● **Action item**: The response consists of the lines from the start of the material below through the line holding "Viewport: 200px width, 160px height.", repeated word for word and without pictures.
>>>>>
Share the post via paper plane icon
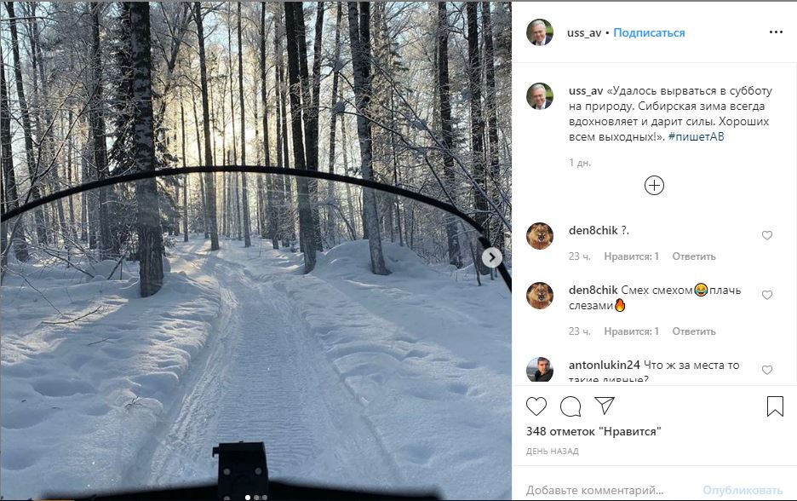797x501 pixels. pyautogui.click(x=605, y=406)
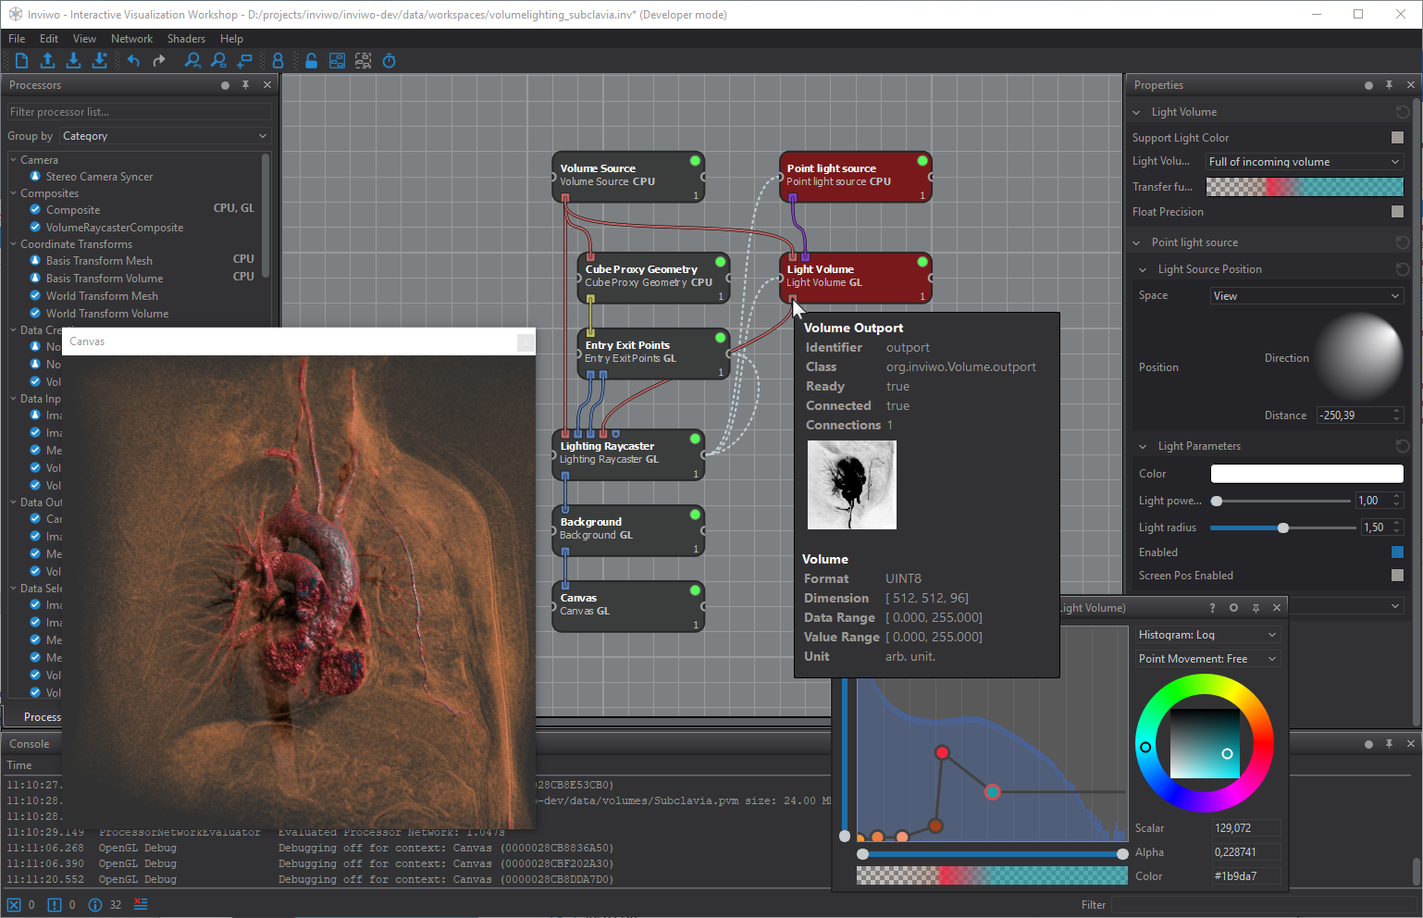Click the stopwatch icon in toolbar
The width and height of the screenshot is (1423, 918).
coord(390,61)
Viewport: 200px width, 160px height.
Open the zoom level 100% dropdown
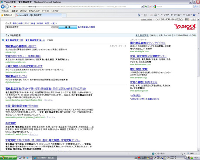tap(192, 153)
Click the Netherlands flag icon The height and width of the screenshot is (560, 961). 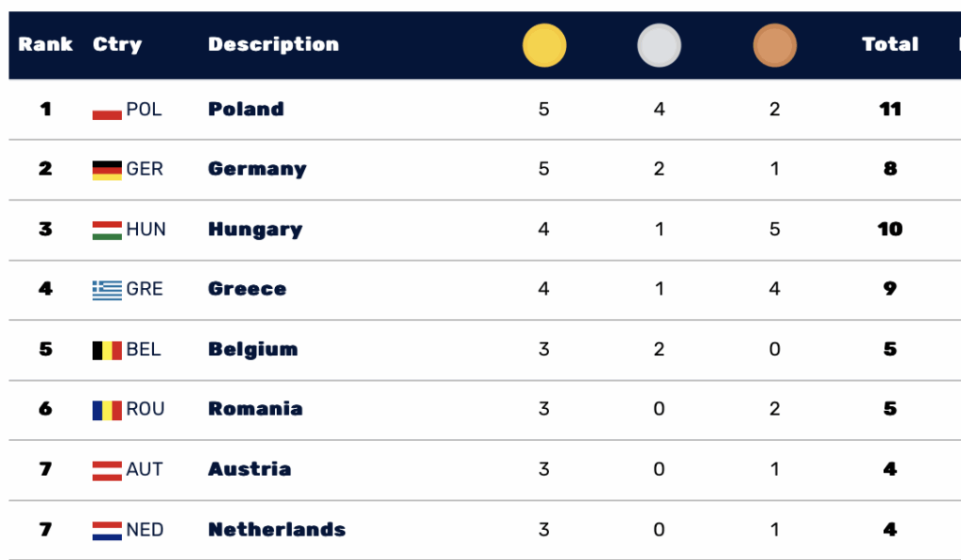pyautogui.click(x=107, y=529)
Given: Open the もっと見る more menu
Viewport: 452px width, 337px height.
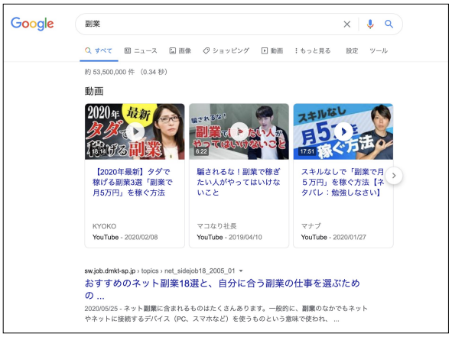Looking at the screenshot, I should coord(313,50).
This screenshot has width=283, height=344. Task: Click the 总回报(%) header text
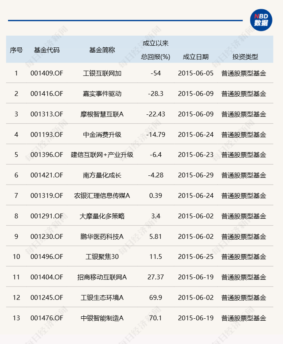click(156, 57)
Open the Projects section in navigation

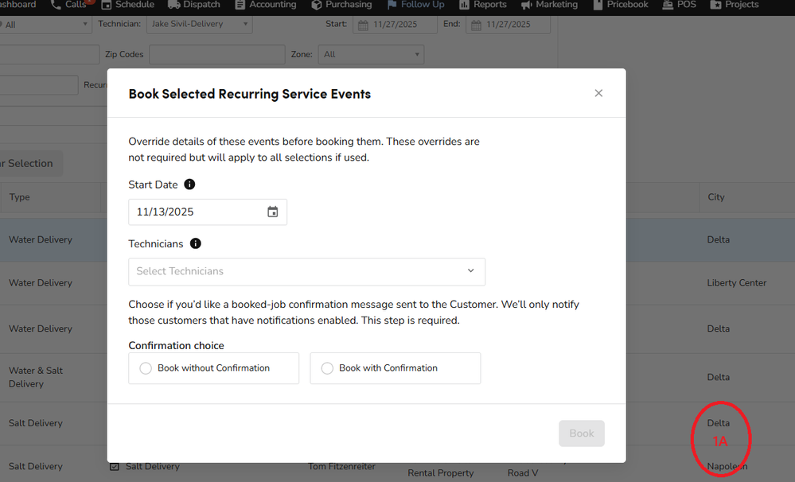point(735,5)
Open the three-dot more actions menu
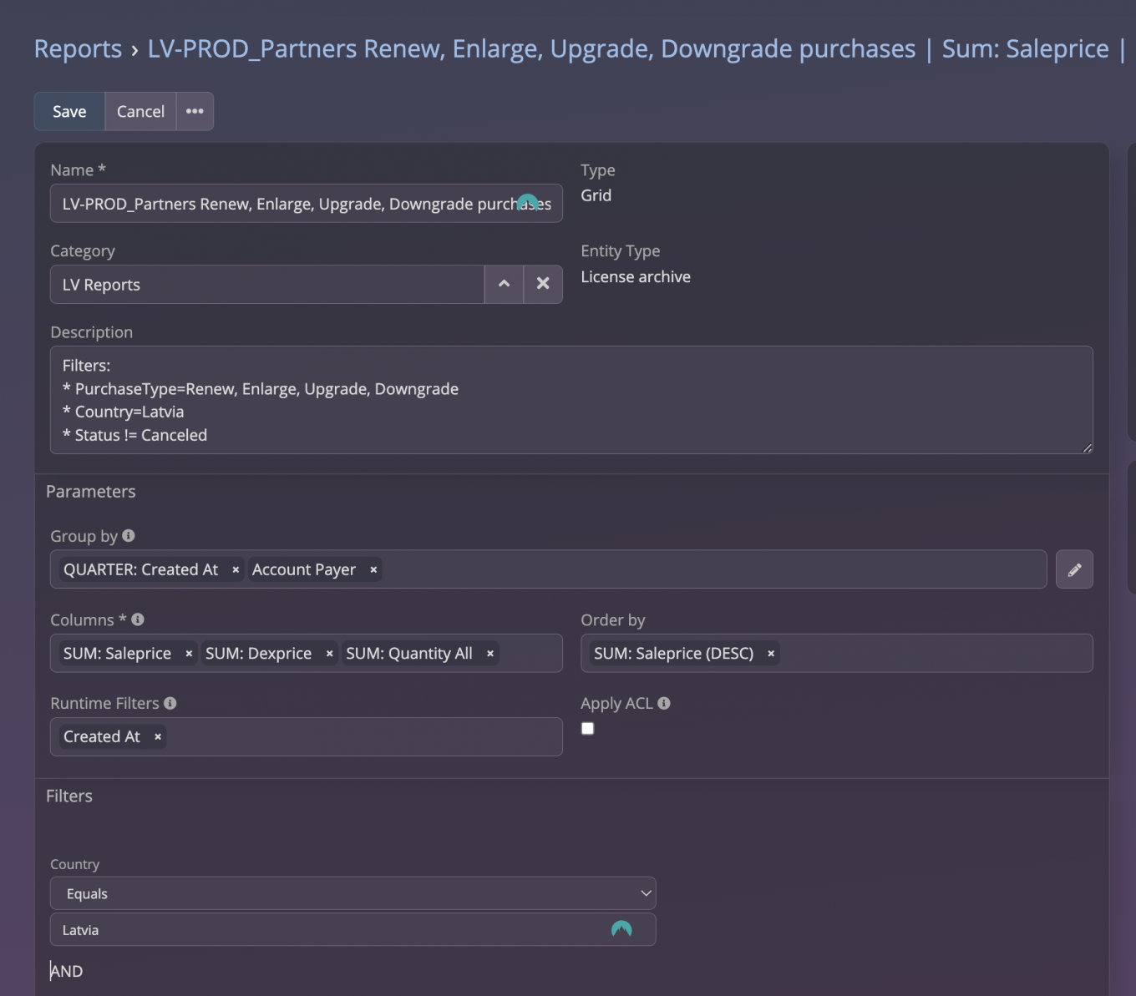 point(195,112)
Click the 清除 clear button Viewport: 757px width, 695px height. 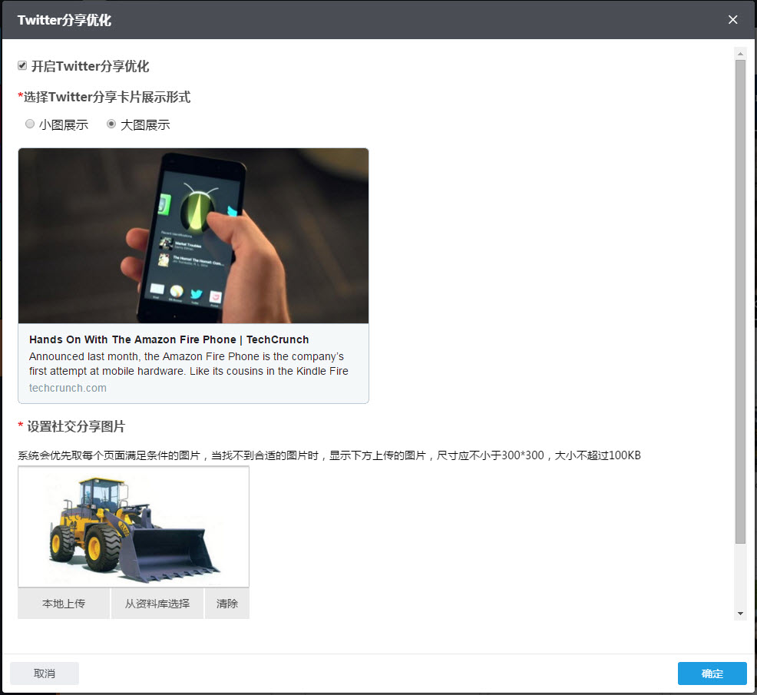pyautogui.click(x=226, y=604)
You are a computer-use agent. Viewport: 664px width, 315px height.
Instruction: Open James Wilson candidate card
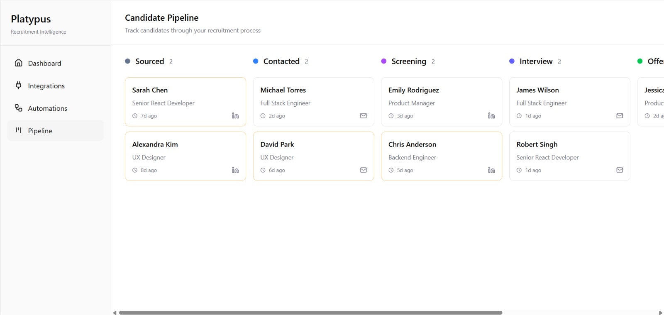tap(569, 102)
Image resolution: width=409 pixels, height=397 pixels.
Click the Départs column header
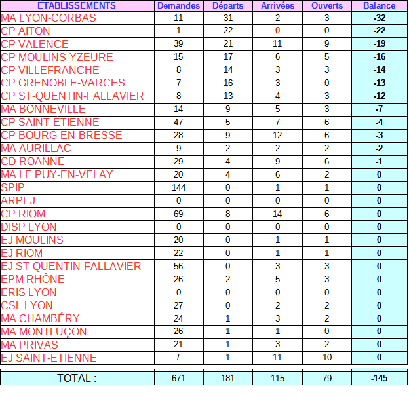click(227, 6)
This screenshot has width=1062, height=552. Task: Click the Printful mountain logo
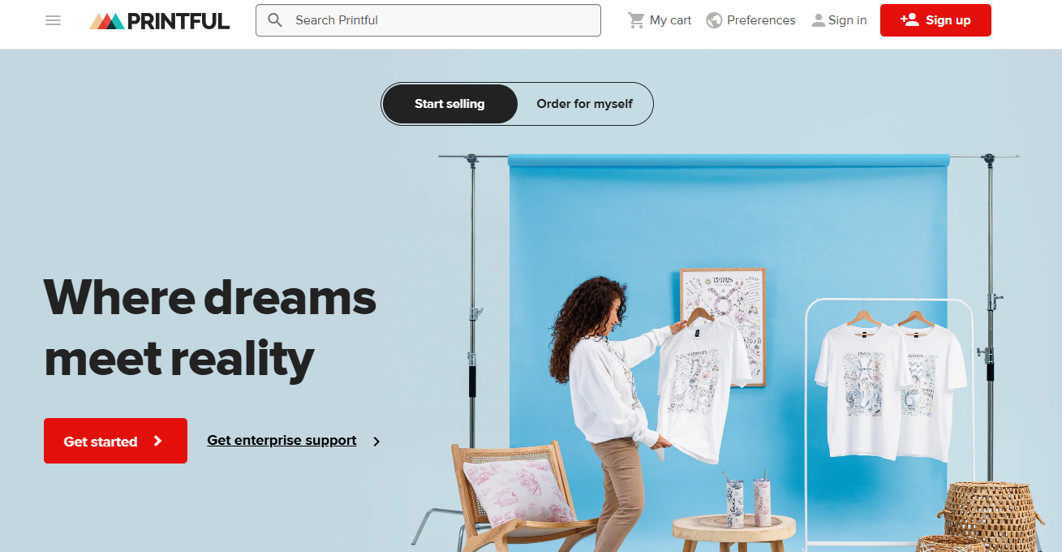(107, 21)
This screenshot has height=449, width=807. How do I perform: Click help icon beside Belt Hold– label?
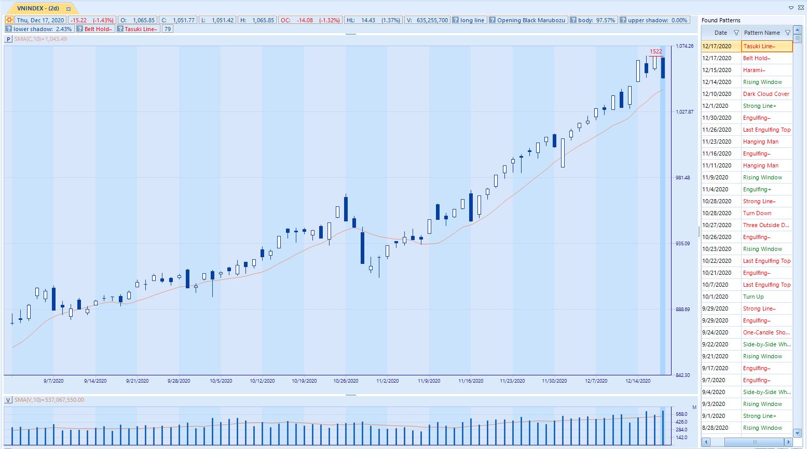tap(80, 29)
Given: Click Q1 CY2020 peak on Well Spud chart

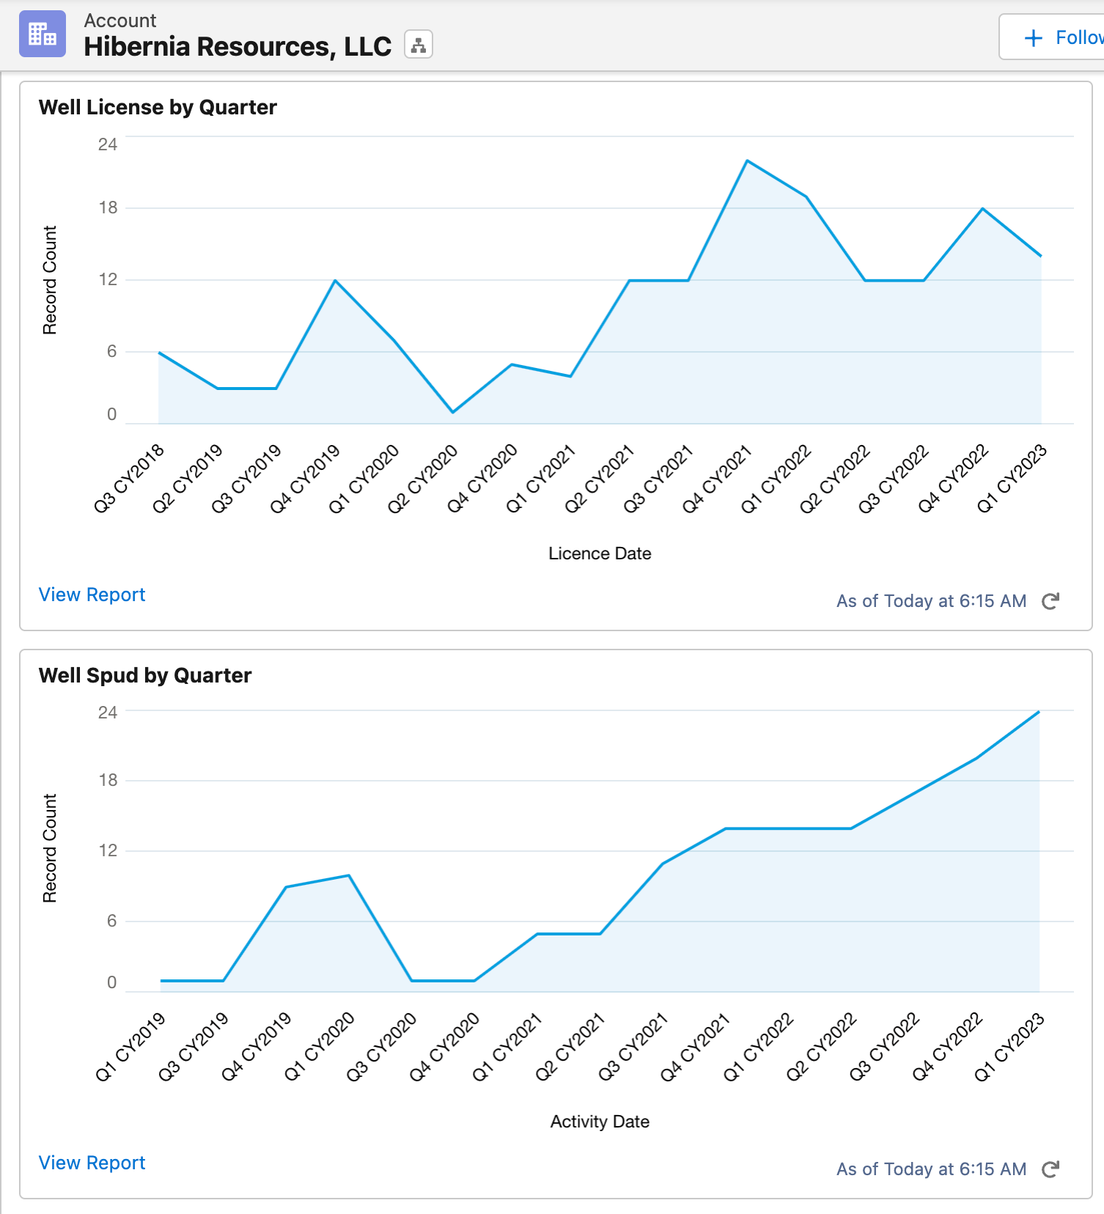Looking at the screenshot, I should 349,875.
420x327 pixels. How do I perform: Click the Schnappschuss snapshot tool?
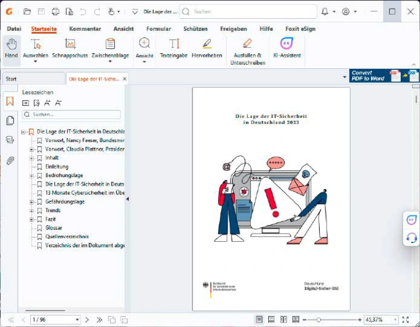click(70, 48)
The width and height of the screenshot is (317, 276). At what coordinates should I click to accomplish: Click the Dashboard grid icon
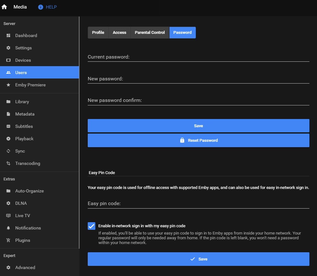[x=9, y=35]
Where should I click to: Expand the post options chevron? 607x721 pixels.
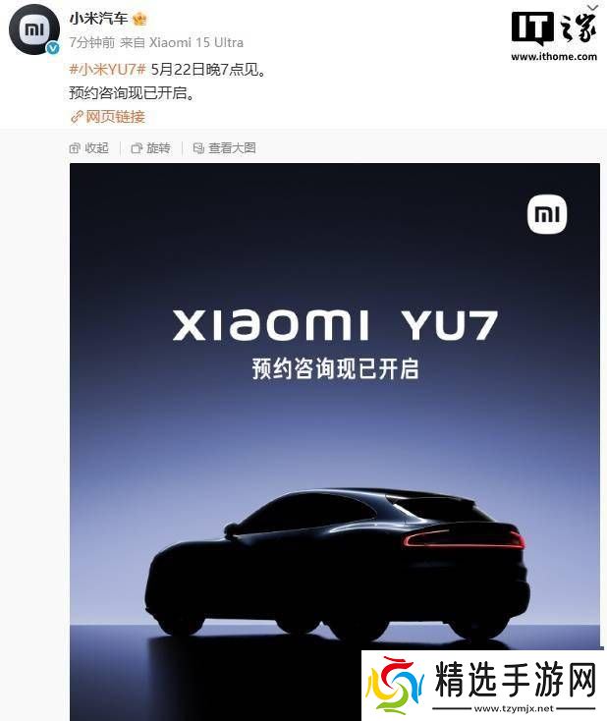(x=593, y=7)
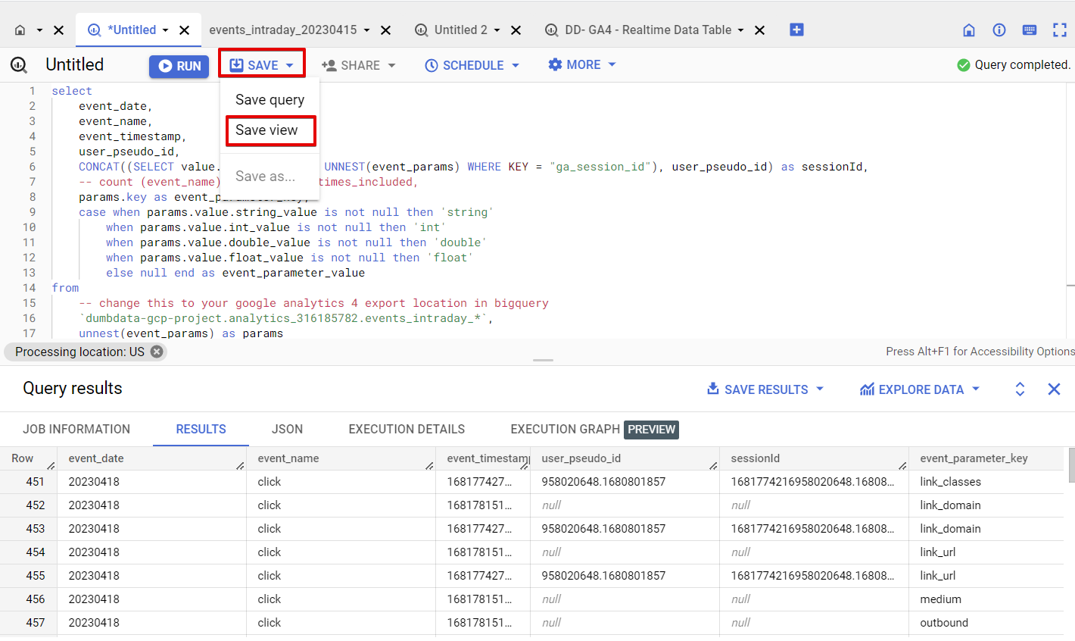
<<<<<
● **Solution**:
Share the post via paper plane icon
797x501 pixels. pyautogui.click(x=605, y=406)
Click the stopwatch icon in toolbar
The width and height of the screenshot is (1423, 918).
coord(390,61)
Viewport: 200px width, 160px height.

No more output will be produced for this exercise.